User: But X is already a solved problem on the existing site.

Mobile web site dev: Sorry, but we need to do a mobile site.


How often have you been able to browse the content you want just by the section heading? They are somewhat informative, but I find it much much faster and easier to scroll through the sections skimming the text and images.

Collapsibility means requiring high-precision clicking, instead of low-precision sweeping of the finger.


I don't spend a lot of time looking at Wikipedia on my phone but I'd have to say I do like the collapsed section design. I rarely want to read an article top to bottom and having the collapsed sections makes it very quick to view just the section(s) with the most promising heading.
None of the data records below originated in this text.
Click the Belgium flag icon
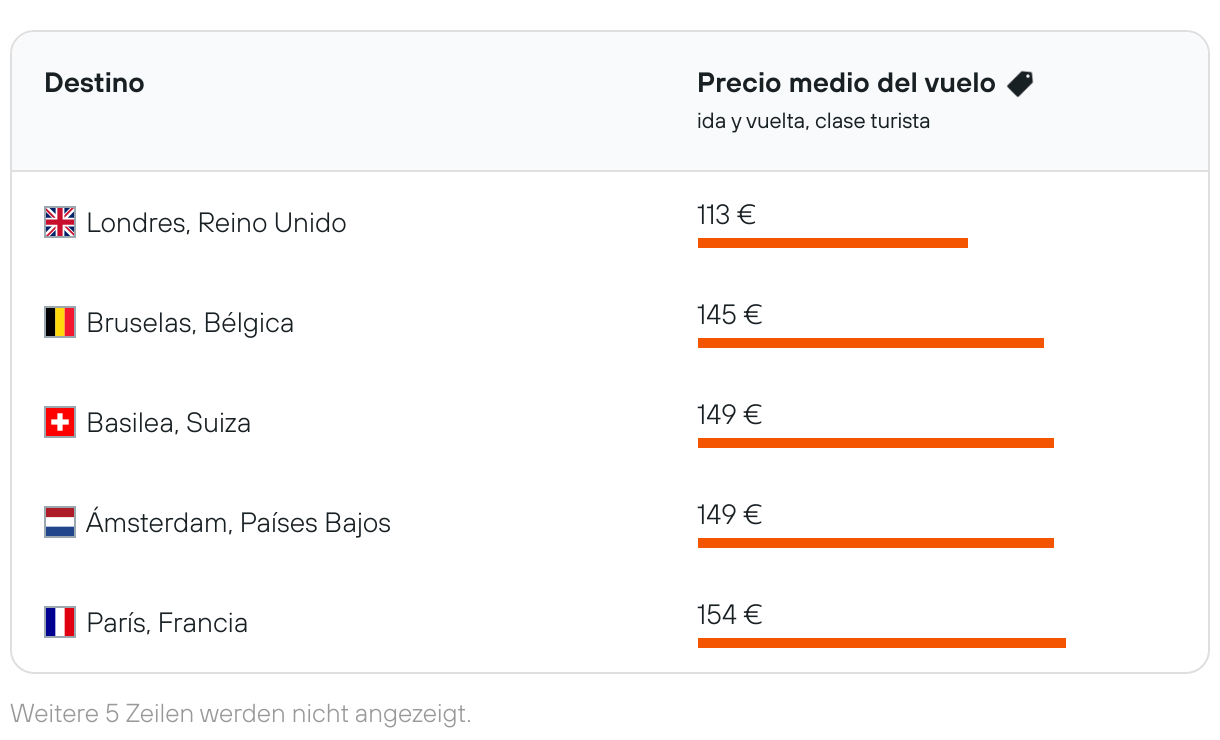Screen dimensions: 1220x740 click(60, 322)
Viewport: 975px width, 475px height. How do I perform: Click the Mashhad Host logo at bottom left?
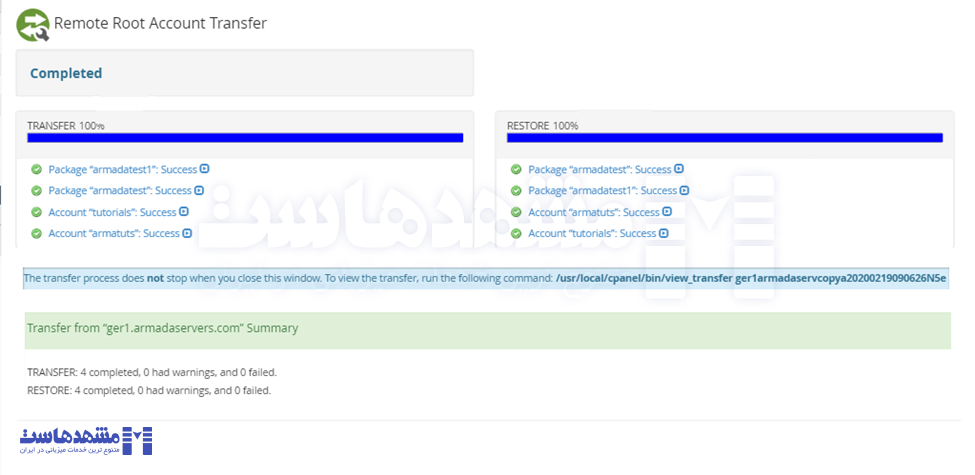86,440
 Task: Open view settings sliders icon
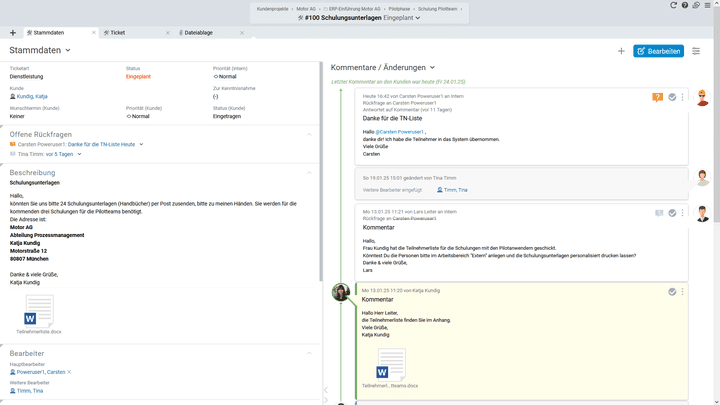tap(696, 51)
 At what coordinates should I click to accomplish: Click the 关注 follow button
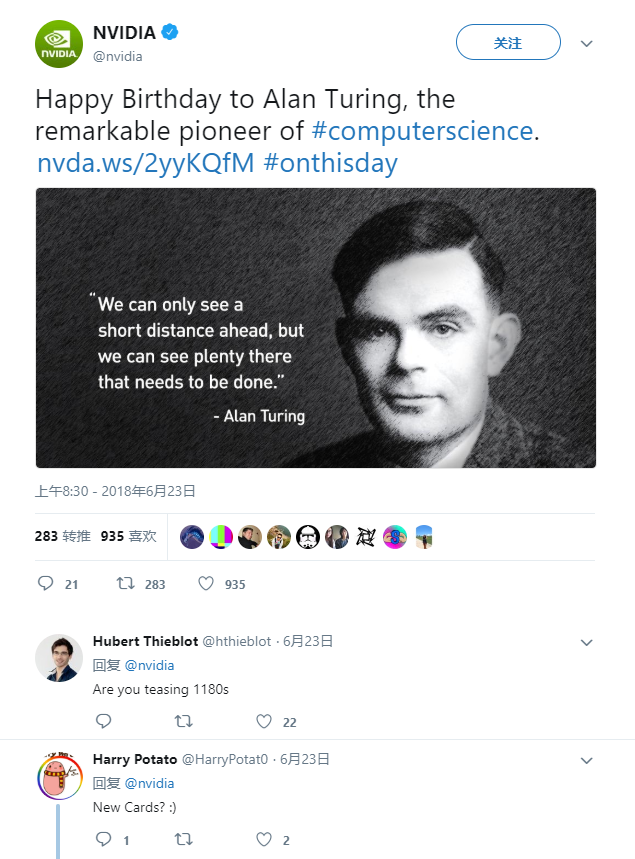pyautogui.click(x=508, y=43)
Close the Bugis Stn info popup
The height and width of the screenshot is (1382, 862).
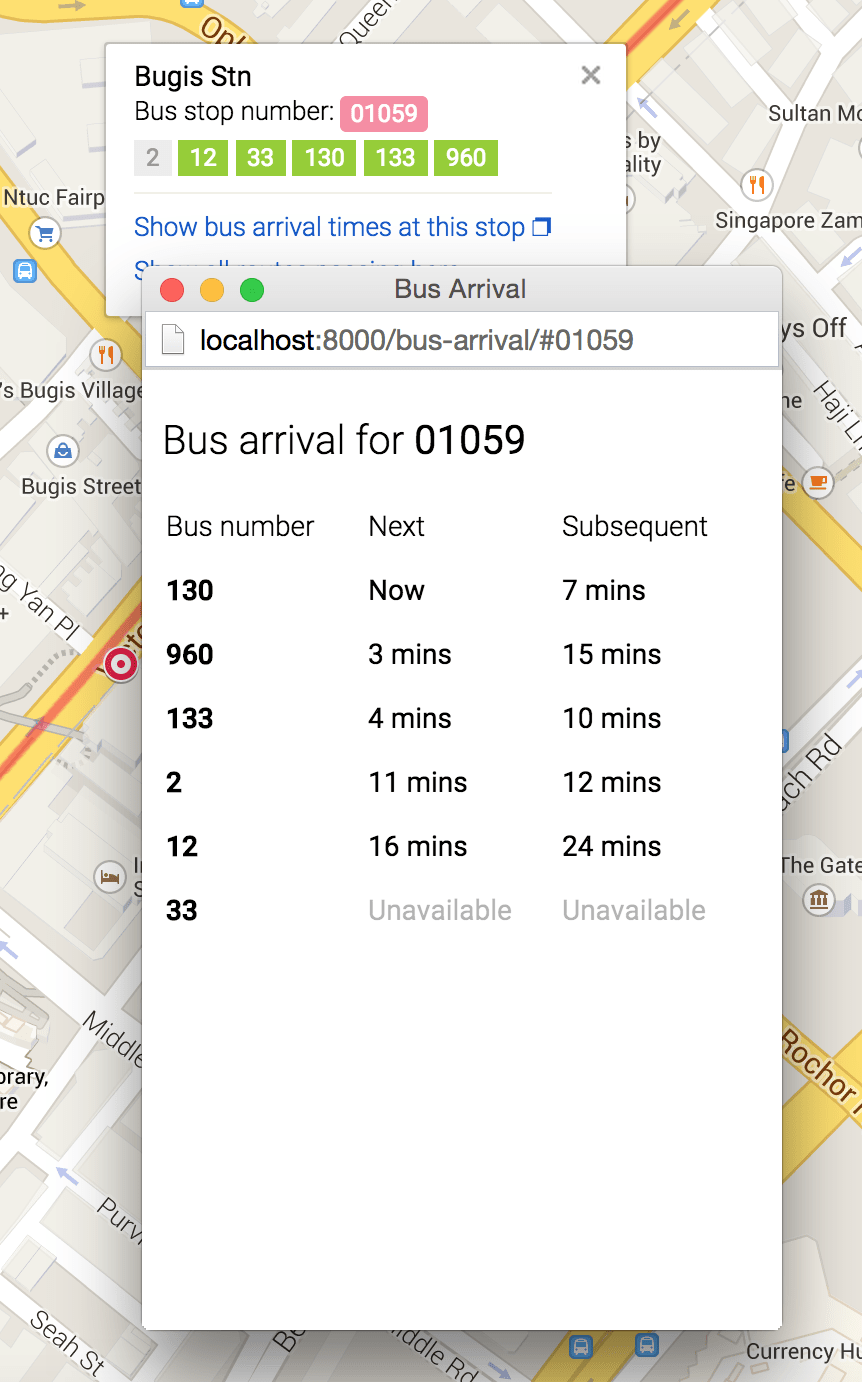[x=591, y=75]
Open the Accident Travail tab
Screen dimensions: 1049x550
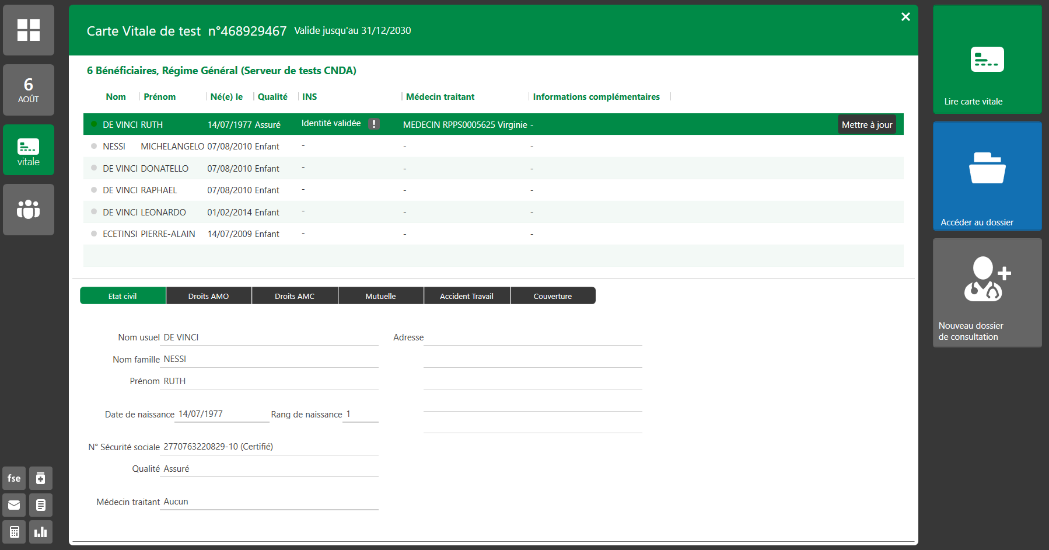pyautogui.click(x=467, y=296)
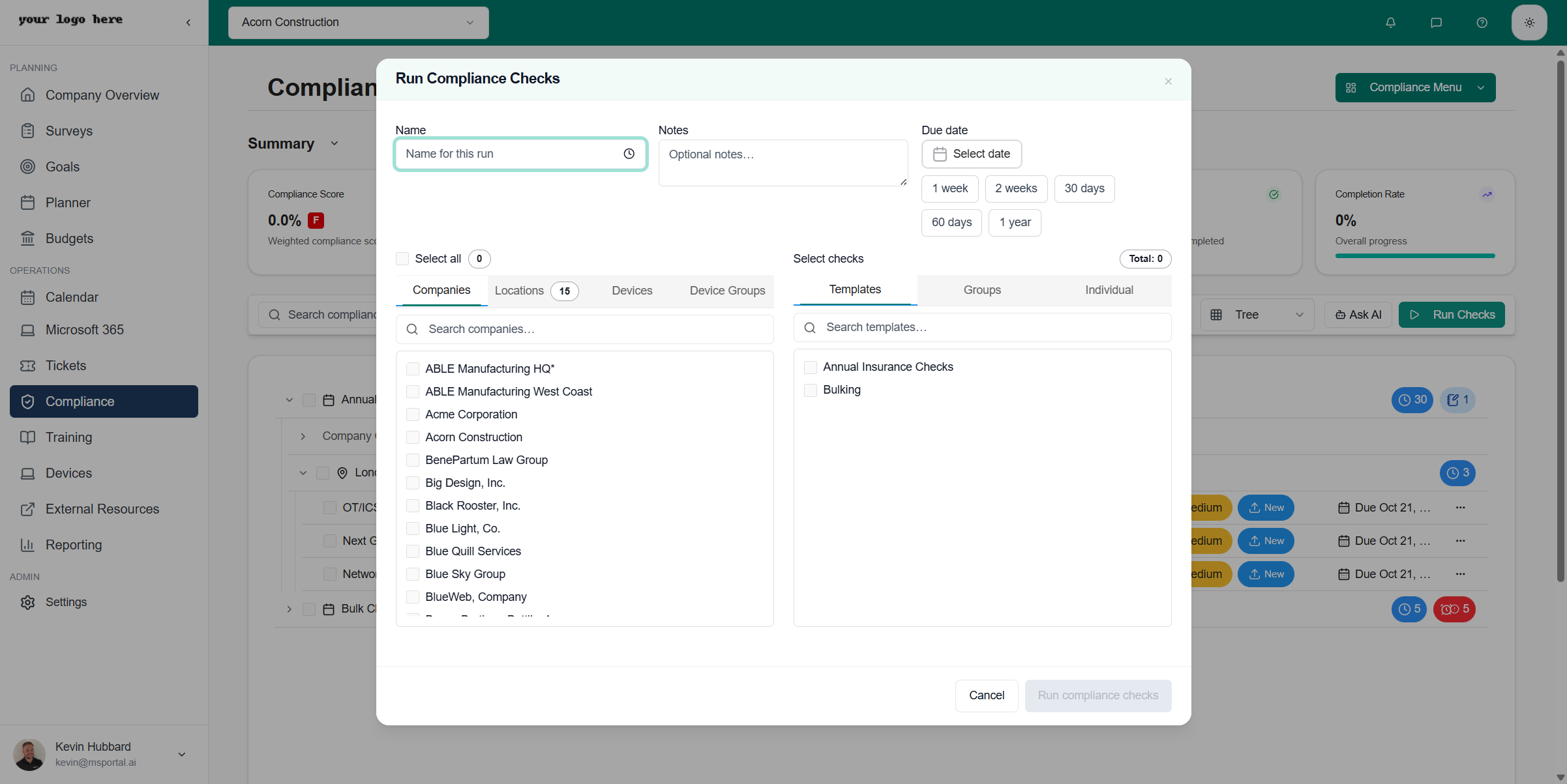The width and height of the screenshot is (1567, 784).
Task: Open the chat messages icon
Action: pos(1436,22)
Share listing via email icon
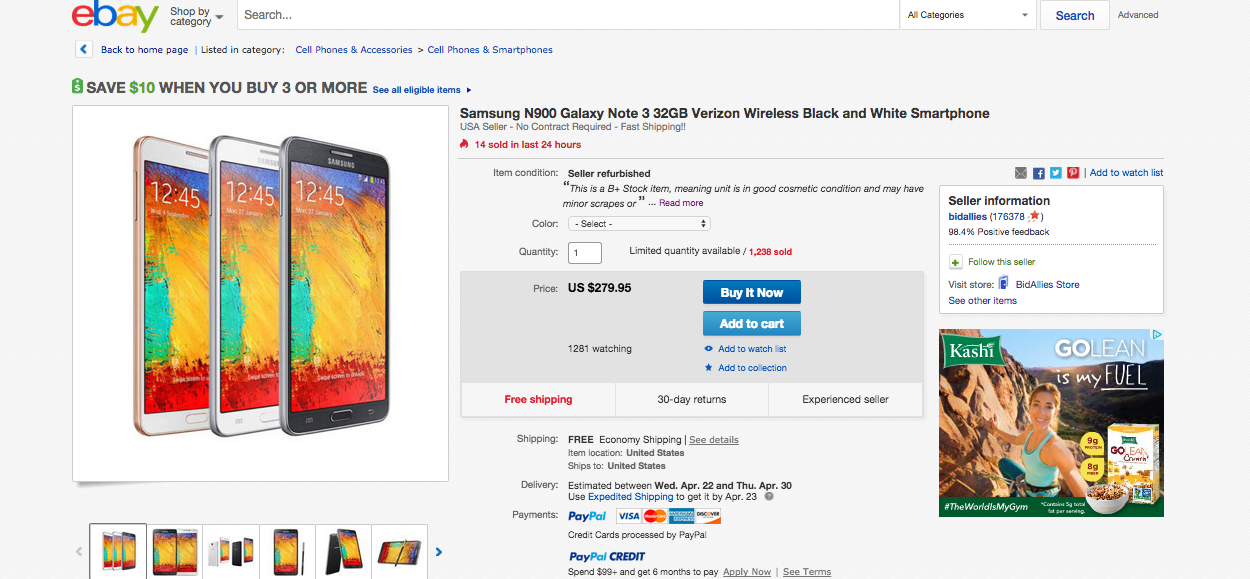The width and height of the screenshot is (1250, 579). 1020,173
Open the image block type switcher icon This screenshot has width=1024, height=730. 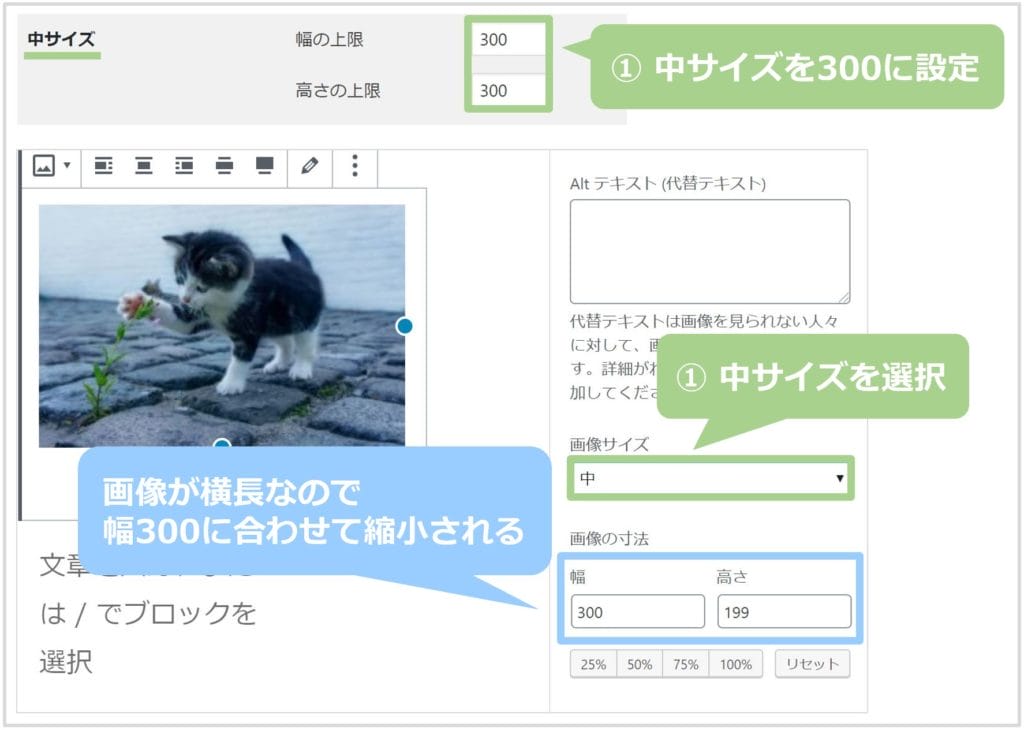(44, 166)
> a user's desire to not click links that may load a new page for performance and/or bandwidth reasons

I see your point in general, but even the average user browses Wikipedia often enough to realize they're always in-page links. If only by accident, I hit the wrong link often enough :)


Imo the Wikipedia app is much better, and addresses all those points. I think it's been getting the main development time lately, because the previous app was ancient/broken and so they tasked a team with redoing it. But now it's ahead of the mobile site, which was previously ahead. I'm not 100% sure why they actually need the app vs. just a good mobile site though.


I'd wager most people agree with you, despite the majority opinion you see on HN. User engagement levels have been higher on every mobile-optimised site I've worked on, when compared to mobile users looking at a desktop version.


This might be because any mobile-optimized site that tracks user engagement levels is more likely to be a good mobile site. People on HN don't say that all mobile sites are bad, just that a lot of bad ones are worse than desktop sites.


Wikipedia mobile is probably ultimately slightly better but uncollapsing through all the sections is dreadful.


I'd really like to be able to collapse sections from the bottom of a section, rather than scrolling upwards frantically trying to find the header so I can re-collapse it.


I really hate how the mobile version removes the ability to view article categories and talk pages.


Sometimes I use the mobile version of Wikipedia just so I can read text that's pleasantly formatted with limited line widths like almost every printed or post-1990's digital text. The wide-as-possible lines, which sometimes make me resort to putting my finger on the screen to keep track of what line I'm on, are a ridiculous legacy.